# PROBLEM DESCRIPTION
Set down each line from the start of the material exactly, please, up to and including the one that contains "蛀牙補牙 (172, 2295)".

# GIVEN ENTRIES

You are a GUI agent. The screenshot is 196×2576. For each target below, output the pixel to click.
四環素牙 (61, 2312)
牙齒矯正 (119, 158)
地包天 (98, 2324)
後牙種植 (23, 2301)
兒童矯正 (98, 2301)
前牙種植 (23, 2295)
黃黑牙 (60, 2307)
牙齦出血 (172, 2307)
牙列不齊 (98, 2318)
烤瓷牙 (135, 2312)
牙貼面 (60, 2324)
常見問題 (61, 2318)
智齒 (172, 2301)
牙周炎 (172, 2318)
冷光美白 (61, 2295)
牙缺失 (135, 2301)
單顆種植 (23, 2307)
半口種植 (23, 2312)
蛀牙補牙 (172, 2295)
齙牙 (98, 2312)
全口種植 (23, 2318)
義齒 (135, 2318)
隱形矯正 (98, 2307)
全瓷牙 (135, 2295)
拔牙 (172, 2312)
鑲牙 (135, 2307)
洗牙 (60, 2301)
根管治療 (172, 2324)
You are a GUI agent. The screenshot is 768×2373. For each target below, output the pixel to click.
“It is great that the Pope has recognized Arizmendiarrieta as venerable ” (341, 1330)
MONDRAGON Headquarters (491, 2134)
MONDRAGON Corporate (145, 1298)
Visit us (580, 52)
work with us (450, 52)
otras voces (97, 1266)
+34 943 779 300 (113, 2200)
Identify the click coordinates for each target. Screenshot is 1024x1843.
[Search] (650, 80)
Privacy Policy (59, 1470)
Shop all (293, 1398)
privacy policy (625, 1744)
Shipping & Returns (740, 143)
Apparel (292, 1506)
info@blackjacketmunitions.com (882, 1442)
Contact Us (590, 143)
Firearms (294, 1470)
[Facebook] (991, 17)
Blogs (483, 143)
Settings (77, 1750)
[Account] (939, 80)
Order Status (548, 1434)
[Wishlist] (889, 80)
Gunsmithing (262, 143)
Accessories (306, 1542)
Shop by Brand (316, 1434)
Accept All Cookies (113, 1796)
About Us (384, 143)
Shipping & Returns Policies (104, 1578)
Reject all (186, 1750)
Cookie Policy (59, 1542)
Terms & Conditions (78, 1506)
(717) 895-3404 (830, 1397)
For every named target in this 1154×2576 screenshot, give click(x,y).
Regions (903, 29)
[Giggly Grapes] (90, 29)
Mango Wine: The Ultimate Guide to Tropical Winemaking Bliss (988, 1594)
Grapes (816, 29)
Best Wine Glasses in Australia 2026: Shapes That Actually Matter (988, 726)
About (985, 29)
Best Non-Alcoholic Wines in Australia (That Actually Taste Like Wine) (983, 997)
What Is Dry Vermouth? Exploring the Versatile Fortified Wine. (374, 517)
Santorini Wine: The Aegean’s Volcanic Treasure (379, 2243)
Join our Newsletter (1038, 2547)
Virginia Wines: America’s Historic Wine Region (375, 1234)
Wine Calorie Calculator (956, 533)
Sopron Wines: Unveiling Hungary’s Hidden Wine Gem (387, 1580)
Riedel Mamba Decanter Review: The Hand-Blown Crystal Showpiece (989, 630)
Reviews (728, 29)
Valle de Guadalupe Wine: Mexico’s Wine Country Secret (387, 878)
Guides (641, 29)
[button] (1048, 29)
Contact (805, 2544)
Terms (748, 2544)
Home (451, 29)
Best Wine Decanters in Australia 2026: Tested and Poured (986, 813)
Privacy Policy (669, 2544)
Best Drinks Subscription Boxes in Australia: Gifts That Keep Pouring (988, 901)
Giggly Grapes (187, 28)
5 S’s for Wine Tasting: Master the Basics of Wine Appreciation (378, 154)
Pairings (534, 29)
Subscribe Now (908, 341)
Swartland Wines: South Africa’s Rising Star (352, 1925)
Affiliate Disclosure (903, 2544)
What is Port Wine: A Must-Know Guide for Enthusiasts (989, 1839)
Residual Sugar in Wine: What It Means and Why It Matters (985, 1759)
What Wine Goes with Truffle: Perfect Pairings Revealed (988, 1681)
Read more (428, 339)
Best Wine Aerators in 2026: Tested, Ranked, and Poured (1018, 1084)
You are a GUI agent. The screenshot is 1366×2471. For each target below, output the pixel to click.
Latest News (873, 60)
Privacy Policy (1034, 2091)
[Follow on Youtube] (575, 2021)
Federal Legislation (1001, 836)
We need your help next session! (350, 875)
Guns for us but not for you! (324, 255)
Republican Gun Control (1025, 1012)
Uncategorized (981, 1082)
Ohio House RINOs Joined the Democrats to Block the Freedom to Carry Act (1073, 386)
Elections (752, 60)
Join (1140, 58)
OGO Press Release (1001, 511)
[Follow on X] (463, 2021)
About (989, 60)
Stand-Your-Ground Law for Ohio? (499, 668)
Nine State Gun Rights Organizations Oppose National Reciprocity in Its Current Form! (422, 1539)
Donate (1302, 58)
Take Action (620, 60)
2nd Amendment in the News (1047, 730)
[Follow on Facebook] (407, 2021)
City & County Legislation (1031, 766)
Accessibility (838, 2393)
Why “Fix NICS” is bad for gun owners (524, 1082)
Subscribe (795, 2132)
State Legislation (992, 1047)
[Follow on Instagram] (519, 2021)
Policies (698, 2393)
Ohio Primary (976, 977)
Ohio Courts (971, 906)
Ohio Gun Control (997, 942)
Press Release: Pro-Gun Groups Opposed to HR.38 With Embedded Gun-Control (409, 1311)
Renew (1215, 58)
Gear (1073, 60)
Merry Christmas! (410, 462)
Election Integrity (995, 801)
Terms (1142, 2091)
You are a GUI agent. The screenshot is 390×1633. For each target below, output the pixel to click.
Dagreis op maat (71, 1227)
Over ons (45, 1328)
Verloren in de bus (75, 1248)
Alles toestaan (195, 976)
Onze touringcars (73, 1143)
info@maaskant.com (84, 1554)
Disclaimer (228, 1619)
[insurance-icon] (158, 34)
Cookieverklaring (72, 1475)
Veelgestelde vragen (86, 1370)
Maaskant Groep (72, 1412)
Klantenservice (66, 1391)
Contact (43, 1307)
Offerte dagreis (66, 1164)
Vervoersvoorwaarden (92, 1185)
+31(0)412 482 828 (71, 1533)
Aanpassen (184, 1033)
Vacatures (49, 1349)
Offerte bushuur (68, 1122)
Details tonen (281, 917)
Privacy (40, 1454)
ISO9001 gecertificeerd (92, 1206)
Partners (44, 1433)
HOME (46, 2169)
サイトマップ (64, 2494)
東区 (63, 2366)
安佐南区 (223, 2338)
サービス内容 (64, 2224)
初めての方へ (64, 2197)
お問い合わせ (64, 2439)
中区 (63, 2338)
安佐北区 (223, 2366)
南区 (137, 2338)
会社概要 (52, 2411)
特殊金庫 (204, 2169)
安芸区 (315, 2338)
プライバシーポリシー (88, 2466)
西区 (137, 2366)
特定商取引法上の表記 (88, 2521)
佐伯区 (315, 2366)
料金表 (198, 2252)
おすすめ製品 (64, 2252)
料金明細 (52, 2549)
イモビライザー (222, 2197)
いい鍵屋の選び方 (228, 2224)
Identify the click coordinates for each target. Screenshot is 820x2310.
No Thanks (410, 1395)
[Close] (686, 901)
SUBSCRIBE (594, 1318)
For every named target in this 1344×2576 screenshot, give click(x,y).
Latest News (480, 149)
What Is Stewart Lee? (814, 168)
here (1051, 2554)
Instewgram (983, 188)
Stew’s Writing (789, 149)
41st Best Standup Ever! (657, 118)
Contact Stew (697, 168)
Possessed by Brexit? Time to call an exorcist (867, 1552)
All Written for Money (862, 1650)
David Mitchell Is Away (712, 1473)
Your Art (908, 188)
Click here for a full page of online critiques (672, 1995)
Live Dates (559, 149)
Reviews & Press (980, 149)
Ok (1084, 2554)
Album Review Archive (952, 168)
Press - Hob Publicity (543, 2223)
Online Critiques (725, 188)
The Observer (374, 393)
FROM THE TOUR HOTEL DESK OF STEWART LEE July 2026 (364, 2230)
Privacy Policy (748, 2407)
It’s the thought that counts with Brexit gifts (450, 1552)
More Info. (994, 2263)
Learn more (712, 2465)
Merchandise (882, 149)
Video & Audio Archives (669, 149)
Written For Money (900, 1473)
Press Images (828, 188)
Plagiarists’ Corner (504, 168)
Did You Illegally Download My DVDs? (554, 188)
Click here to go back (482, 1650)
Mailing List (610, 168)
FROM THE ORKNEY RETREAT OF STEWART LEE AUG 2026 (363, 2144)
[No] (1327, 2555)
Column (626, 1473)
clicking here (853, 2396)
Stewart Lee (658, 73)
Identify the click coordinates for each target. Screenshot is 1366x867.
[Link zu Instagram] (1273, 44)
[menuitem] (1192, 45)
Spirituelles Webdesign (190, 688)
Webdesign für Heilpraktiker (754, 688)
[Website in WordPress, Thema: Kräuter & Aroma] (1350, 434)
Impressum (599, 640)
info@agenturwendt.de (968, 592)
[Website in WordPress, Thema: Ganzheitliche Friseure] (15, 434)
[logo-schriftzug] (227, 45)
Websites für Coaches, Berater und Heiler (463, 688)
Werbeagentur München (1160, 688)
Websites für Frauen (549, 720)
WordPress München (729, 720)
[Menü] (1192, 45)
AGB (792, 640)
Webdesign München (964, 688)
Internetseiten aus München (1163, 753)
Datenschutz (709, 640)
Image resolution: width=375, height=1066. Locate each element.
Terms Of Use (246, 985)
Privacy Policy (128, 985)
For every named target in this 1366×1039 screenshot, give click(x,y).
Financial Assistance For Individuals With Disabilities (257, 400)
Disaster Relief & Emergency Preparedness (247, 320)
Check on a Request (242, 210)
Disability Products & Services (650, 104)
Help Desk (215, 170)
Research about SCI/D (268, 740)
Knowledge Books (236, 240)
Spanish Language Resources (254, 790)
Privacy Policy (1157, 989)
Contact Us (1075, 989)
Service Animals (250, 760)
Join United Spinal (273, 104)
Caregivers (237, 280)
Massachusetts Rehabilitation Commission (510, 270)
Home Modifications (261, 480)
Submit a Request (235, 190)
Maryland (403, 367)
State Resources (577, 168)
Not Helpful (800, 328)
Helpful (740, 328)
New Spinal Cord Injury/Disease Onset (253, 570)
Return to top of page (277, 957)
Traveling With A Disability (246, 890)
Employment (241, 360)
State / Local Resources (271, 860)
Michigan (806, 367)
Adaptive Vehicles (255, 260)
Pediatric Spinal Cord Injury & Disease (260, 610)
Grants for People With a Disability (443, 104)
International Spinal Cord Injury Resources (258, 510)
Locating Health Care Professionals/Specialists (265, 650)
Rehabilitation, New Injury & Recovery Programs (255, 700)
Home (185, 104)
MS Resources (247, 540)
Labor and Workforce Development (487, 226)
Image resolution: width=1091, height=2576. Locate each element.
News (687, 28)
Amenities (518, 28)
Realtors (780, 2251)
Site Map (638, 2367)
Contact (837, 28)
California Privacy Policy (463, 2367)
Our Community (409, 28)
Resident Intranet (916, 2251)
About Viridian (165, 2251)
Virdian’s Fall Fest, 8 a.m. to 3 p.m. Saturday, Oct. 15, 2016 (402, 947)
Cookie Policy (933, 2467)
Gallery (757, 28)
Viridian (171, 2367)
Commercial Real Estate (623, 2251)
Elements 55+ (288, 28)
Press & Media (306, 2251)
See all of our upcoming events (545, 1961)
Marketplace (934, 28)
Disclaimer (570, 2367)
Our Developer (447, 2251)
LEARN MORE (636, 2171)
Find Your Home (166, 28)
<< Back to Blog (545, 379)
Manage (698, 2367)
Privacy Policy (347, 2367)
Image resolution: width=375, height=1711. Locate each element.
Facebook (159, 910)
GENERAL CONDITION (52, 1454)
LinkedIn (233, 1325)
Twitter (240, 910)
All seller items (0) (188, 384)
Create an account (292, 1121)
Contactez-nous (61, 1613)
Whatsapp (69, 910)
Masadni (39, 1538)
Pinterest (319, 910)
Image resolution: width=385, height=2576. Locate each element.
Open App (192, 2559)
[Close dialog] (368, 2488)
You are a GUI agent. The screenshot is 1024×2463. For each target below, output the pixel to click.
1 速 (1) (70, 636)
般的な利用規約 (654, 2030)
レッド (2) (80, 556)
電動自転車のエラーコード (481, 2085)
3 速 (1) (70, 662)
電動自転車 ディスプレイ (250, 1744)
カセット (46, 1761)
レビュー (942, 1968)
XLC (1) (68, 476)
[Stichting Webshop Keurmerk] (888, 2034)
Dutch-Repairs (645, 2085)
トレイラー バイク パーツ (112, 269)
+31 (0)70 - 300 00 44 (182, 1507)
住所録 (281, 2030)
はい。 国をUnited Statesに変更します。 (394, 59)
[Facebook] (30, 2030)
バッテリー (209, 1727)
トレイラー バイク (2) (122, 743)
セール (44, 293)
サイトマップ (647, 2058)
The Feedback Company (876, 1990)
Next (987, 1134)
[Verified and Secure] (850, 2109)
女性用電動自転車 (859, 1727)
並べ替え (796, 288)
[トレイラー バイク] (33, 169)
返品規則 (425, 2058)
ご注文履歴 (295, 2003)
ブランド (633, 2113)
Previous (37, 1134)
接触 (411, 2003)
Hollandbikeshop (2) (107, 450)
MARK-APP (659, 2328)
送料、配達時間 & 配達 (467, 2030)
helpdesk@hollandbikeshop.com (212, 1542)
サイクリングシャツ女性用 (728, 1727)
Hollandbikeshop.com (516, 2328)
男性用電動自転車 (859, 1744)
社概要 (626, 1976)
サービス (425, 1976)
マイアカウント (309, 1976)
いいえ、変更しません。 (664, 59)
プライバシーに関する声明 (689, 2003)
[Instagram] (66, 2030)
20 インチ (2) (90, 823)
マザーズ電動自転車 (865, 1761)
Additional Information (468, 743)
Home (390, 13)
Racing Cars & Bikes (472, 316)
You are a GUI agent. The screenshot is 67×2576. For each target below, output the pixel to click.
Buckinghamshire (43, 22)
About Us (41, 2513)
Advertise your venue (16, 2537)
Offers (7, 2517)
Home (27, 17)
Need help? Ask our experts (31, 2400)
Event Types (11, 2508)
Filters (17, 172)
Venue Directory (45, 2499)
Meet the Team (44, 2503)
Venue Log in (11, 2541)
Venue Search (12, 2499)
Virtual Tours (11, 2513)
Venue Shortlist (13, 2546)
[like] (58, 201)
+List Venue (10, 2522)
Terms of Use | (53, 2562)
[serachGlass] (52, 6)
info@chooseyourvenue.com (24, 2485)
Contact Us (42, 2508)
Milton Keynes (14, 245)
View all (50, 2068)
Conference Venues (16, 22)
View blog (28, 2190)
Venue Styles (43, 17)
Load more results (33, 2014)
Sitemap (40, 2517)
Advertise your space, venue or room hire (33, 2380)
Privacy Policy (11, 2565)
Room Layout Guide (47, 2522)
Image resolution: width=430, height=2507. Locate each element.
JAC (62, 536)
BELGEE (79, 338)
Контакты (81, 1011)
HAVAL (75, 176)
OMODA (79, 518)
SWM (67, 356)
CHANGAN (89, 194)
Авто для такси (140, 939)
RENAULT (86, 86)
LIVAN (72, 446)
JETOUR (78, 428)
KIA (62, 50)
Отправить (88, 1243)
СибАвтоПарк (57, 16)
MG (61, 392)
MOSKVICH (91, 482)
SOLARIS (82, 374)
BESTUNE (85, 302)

# SOLUTION TO THE PROBLEM
You are a GUI agent. The screenshot is 196×2576. For each target below, output the pixel to click.
四環素牙 (61, 2312)
牙齒矯正 (119, 158)
地包天 (98, 2324)
後牙種植 (23, 2301)
兒童矯正 (98, 2301)
前牙種植 (23, 2295)
黃黑牙 (60, 2307)
牙齦出血 (172, 2307)
牙列不齊 (98, 2318)
烤瓷牙 (135, 2312)
牙貼面 (60, 2324)
常見問題 (61, 2318)
智齒 (172, 2301)
牙周炎 (172, 2318)
冷光美白 (61, 2295)
牙缺失 (135, 2301)
單顆種植 (23, 2307)
半口種植 (23, 2312)
蛀牙補牙 (172, 2295)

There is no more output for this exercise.